Ma torniamo a oggi. Sono passati due anni dall’ultima volta che sono andata da lei e martedì ci sono tornata. Alcune volte, suggestionata dalle voci che oramai mi volevano non più paesana del sud ma cittadina del nord in quanto universitaria emigrata, sono anche andata in quei saloni enormi, che io definisco proprio di città. Quelli strapieni di gente tutti i giorni, non come qui che quando c’è la fila interminabile è perché il giorno seguente c’è un matrimonio a cui tutti sono invitati. Quei saloni sono strapieni di signore che corrono a farsi la messa in piega perché al supermercato, in banca, alla posta, non vogliono mai sfigurare. Le vedi che sono vestite elegantissime per poi spingere il carrello al Conad, tipo Nicole Kidman nel film “La donna perfetta”. Bah.

 

 

Nicole Kidman in "La donna perfetta"

 

 

Quei saloni enormi pieni di gente che non si è mai vista e che poi finiscono per chiacchierare su qualcosa e non vanno d’accordo su niente.

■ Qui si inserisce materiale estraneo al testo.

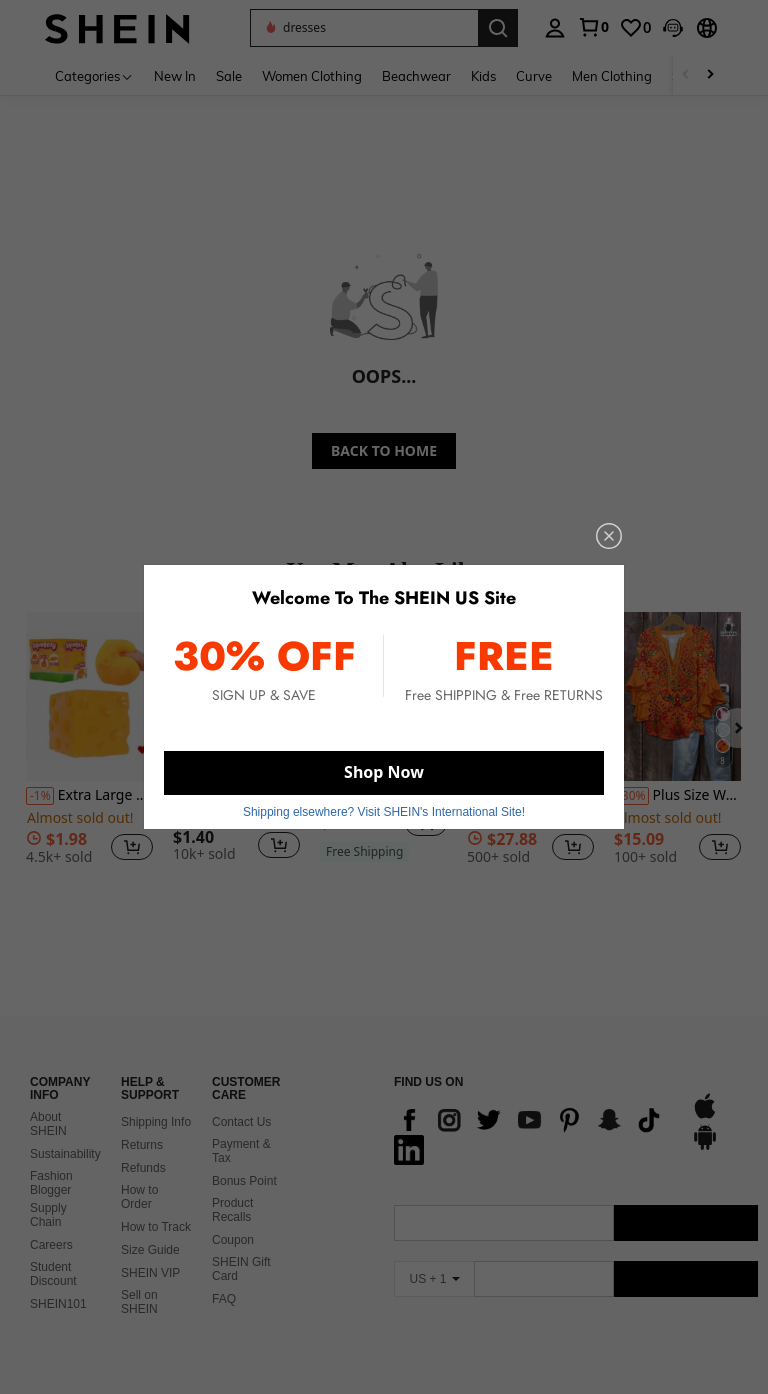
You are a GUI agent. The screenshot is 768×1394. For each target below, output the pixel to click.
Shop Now (384, 772)
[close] (609, 536)
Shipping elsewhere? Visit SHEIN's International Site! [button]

Ma non tacciono mai, nemmeno quando sarebbe il caso e non capiscono che a quel punto è molto meglio prendersi un giornale, leggere e estraniarsi da quel momento. A seconda dei casi, anche pregare che passi presto.

 

Da Anna è tutta un’altra storia. A parte che in un paese si conoscono più o meno tutti e se non ti conoscono basta fare la fatidica domanda “E filla de chini sesi??” (Trad: di chi sei figlia?) e in massimo dieci minuti, il mistero è risolto. Ma poi si chiacchiera di cose leggere e mai nessuno è in competizione con qualcun’altro. È un posto tranquillo, dove le signore a volte tendono a sminuire ciò che fanno anche se poi passano otto ore al giorno nei campi. Insomma, da Anna si va per stare tranquilli.

 

In effetti mi mancava quell’ambiente. E sono stata ancora più felice di essere andata da Anna a tagliare i capelli con mia mamma, proprio come quando ero piccola!!!! Che meraviglia!!!

 

Anna sa quello che deve fare… mi capisce al volo e in più sa come prendermi, dato che a me, solo l’idea di sentirmi in testa, o comunque addosso, le mani di qualcun altro, fa venire l’ansia. Se mi vedete in giro non fatemi lo scherzo di mettermi le mani sugli occhi e poi dirmi “Indovina chi sono??” perché è una cosa che non sopporto e  se sono di luna storta rispondo anche “Indubbiamente un rompiballe”.

 

Ecco, invece Anna mi fa stare non dico tranquilla, ma molto meno ansiosa. E poi è bravissima e si spende poco.

 

Ero addirittura agitata prima di andare… in due anni di latitanza non avevo più pensato all’ambiente che si trova lì e fino all’ultimo l’ansia era parte di me, come potete vedere:

 

 

Ma poi sono tornata a casa contenta e soddisfatta. Capelli più corti e quintuple punte sparite. Avevo anche pensato di farmi i ciuffi rossi, ma non esageriamo, ho impiegato due anni per andare a tagliarli, facciamo un passo per volta!!

 

 

 

Insomma, se passate da queste parti e cercate una parrucchiera, non abbiate dubbi: Anna vi aspetta!!

 

Tengo a precisare che questo che sembra un messaggio promozionale non lo è e che la stessa Anna non sa dell’esistenza di questo post.

 

Non ho ancora il coraggio di tirare fuori quella storia de Is Animeddas!!!!!